Posted by Roy C. Leggitt, III on Tuesday, September 13, 2011

Calloused Hands Lend Credibility

Professional opinions presented in a credible and compelling way make effective expert witness testimony.

An expert’s degree of credibility is an amalgam of belief and believability, but these constituents are clearly not the same. An expert may hold a belief for good reasons, but may not be compelling. To be credible and compelling an expert must possess not just education and training, but should also have some calluses on their hands.

By calluses I mean real-world experience. An expert’s experience may be developed cumulatively, where an expert is a repository for averages; or it may be revolutionary, with insights gathered from a single episode. Experience can be far in the past or quite recent.

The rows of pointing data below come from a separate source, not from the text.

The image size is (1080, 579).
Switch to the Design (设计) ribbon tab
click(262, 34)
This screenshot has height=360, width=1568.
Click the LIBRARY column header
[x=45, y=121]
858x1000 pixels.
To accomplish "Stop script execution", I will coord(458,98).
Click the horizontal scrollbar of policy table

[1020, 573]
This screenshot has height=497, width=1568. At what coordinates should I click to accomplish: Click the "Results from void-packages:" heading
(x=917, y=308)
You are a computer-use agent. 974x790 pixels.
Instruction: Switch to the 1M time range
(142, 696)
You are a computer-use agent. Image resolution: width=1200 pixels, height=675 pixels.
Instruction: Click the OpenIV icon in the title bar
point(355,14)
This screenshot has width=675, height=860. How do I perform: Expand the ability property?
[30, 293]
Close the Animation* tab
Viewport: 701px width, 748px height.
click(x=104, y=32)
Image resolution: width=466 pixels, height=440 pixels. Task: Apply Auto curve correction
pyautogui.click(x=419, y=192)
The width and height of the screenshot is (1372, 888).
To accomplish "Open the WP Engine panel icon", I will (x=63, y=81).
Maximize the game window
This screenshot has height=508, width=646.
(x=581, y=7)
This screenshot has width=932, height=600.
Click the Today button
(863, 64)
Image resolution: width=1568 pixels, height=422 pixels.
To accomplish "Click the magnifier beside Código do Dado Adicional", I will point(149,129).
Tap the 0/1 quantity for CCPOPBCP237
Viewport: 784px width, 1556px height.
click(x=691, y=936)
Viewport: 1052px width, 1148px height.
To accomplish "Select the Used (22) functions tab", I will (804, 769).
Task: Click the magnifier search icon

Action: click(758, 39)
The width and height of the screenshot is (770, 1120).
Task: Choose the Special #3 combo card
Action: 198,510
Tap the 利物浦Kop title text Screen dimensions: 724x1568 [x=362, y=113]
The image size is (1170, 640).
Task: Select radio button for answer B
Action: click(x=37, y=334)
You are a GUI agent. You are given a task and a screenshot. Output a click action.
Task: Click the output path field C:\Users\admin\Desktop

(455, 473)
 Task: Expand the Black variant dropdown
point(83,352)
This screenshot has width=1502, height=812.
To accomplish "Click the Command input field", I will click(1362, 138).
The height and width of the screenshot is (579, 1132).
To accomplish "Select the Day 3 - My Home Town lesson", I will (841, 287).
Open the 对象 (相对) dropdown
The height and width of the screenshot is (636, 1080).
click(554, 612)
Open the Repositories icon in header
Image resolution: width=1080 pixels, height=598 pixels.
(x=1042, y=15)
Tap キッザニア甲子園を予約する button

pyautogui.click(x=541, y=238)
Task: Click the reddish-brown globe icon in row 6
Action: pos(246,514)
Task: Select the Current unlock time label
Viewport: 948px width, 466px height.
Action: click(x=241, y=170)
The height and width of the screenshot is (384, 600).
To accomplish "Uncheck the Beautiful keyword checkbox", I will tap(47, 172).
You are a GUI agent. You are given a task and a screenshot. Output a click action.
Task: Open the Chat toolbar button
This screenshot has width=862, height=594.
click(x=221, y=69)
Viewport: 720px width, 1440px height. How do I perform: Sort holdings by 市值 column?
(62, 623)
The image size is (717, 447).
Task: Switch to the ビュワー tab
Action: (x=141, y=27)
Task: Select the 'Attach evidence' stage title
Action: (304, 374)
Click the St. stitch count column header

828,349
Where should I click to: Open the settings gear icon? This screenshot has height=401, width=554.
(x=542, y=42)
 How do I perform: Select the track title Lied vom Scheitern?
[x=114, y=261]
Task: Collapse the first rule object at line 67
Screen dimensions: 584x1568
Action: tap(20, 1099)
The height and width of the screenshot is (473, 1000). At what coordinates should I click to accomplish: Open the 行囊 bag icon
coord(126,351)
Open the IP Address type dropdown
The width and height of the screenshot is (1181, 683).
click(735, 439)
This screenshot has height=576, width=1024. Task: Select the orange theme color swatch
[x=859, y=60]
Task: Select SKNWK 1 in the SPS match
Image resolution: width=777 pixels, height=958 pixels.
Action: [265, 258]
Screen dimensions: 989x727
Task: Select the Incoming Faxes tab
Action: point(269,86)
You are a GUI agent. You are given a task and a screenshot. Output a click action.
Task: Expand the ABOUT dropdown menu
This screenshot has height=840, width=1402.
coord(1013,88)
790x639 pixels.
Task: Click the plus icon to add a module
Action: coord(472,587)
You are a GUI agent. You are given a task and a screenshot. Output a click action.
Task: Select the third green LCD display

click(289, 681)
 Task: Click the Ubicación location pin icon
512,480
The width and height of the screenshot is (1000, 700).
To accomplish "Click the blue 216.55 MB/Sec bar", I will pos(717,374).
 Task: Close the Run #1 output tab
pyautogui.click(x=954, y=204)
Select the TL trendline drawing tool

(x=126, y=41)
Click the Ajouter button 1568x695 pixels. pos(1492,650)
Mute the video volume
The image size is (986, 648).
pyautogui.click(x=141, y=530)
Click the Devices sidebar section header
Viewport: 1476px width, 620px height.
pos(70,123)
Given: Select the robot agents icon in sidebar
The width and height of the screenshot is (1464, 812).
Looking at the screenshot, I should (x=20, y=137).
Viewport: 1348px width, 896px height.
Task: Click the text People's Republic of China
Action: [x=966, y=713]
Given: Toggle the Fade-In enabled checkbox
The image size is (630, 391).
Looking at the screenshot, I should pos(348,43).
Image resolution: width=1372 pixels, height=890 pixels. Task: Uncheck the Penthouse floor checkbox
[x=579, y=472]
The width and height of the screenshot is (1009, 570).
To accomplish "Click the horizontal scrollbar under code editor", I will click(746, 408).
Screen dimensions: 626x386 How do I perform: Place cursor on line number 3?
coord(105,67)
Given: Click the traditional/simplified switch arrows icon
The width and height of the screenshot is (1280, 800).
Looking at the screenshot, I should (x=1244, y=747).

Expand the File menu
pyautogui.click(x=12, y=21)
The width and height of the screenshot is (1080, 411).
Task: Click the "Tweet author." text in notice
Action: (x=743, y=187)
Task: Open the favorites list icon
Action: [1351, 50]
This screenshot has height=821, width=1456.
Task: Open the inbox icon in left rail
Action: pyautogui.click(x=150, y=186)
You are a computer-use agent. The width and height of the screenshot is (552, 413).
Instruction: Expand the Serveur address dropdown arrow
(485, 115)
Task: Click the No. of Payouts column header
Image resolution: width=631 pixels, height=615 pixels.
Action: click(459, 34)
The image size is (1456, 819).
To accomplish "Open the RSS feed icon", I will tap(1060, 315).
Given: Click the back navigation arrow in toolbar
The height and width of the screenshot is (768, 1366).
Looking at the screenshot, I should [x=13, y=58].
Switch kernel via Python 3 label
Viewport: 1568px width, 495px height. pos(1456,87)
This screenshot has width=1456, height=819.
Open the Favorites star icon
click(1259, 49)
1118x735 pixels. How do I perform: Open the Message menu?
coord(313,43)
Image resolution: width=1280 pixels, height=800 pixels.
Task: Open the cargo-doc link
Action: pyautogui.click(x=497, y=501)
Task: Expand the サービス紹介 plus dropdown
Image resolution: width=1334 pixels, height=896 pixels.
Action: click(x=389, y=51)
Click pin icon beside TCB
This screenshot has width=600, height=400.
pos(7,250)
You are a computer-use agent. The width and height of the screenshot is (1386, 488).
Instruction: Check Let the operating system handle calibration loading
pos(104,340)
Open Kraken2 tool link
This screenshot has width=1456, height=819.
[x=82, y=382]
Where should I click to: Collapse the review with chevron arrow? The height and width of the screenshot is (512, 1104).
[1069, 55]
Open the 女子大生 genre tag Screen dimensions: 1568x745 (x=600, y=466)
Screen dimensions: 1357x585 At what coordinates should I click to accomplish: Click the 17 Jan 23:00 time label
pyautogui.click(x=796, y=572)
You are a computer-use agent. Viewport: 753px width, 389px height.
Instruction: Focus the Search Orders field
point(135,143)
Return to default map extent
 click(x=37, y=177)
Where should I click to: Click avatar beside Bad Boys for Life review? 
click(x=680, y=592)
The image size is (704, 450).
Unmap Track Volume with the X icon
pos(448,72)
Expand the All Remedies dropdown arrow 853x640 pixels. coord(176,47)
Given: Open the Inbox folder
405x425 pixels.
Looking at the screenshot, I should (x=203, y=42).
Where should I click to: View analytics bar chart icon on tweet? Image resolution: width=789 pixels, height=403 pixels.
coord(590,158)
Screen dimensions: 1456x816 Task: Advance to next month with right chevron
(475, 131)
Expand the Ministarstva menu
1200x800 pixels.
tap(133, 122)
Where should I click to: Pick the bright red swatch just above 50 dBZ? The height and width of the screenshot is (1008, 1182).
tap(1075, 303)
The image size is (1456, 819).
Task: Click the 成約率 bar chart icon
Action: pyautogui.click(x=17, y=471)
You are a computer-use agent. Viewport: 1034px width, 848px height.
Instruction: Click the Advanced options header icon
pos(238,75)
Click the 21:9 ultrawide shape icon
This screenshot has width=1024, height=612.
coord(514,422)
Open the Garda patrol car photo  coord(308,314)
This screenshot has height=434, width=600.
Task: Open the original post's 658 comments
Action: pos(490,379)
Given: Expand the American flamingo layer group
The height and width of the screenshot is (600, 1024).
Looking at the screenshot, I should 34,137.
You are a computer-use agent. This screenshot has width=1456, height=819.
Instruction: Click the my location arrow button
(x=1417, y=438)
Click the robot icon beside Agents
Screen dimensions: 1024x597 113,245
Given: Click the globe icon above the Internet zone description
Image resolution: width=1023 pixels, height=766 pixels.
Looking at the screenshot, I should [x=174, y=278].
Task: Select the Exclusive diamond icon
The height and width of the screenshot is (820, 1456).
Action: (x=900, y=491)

Experience can be obtained through observation, instruction or participation.

Given that every legal case will have an opposing expert, which expert will sway the trier of fact? My observation during deposition and trial is that some experts more “qualified” than I have failed to be compelling. Many factors come into play, but arguably one of the most influential is an active practice – an expert with dirty hands.

Calluses are like body language, conveying greater meaning than the spoken word: calluses say, “I know this because I still work.” The hard work may include some grunt work, some tedium, and an element of participation that doesn't pay the bills, but simply must be. Calluses may not be apparent in a literal sense, but expert testimony is more believable and more compelling when it is delivered by a contractor who still builds or an arborist who still touches trees.

Credibility requires more than just knowledge, it also requires experience. Real world experience converts mere beliefs into compelling professional opinions.

The best expert witness is one who is actively practicing their profession.